Der Wehrbeauftragte des Deutschen Bundestages, Henning Otte, hat am Dienstag seinen ersten Jahresbericht zur Lage der Bundeswehr vorgestellt. In dem Dokument zeichnet der CDU-Politiker ein kritisches Bild der deutschen Streitkräfte. Besonders hob er eine problematische „Kopflastigkeit“ hervor: Ein Missverhältnis zwischen der Anzahl an Offizieren und einfachen Mannschaftsgraden gefährde die operative Kriegstüchtigkeit. Otte forderte daher eine deutlich schlankere und effizientere Organisationsstruktur.

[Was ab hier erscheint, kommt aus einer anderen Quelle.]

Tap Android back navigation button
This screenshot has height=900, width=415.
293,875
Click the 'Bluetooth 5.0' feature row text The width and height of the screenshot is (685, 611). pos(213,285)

Neben strukturellen Defiziten thematisiert der Bericht die seit Jahren bekannten Baustellen wie marode Kasernen, Ausrüstungsmängel und den anhaltenden Personalmangel. Trotz einer Aufstockung des Verteidigungshaushalts auf über 62 Milliarden Euro sowie Mitteln aus dem Sondervermögen bleibe die Lage angespannt. Insbesondere die Gewinnung von neuem Personal gestalte sich schwierig. Otte mahnte eine konsequente Umsetzung des neuen Wehrdienstes an und betonte, dass eine Rückkehr zur allgemeinen Wehrpflicht der konsequente nächste Schritt wäre, sollte das Modell der Freiwilligkeit nicht den gewünschten personellen Aufwuchs bringen.

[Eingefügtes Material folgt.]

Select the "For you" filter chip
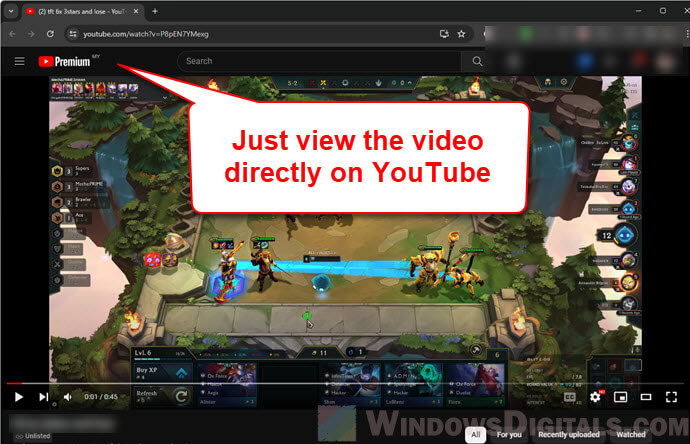 (509, 435)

Zusätzlich forderte der Wehrbeauftragte die zeitnahe Veröffentlichung einer Studie zu sexuellem Fehlverhalten in der Bundeswehr. Hintergrund sind unter anderem Vorfälle bei den Fallschirmjägern in Zweibrücken. Auch im Bereich der Extremismusprävention drängte Otte auf schnellere Bearbeitungsverfahren durch den Militärischen Abschirmdienst, um verfassungsfeindliche Bestrebungen innerhalb der Truppe effektiver bekämpfen zu können.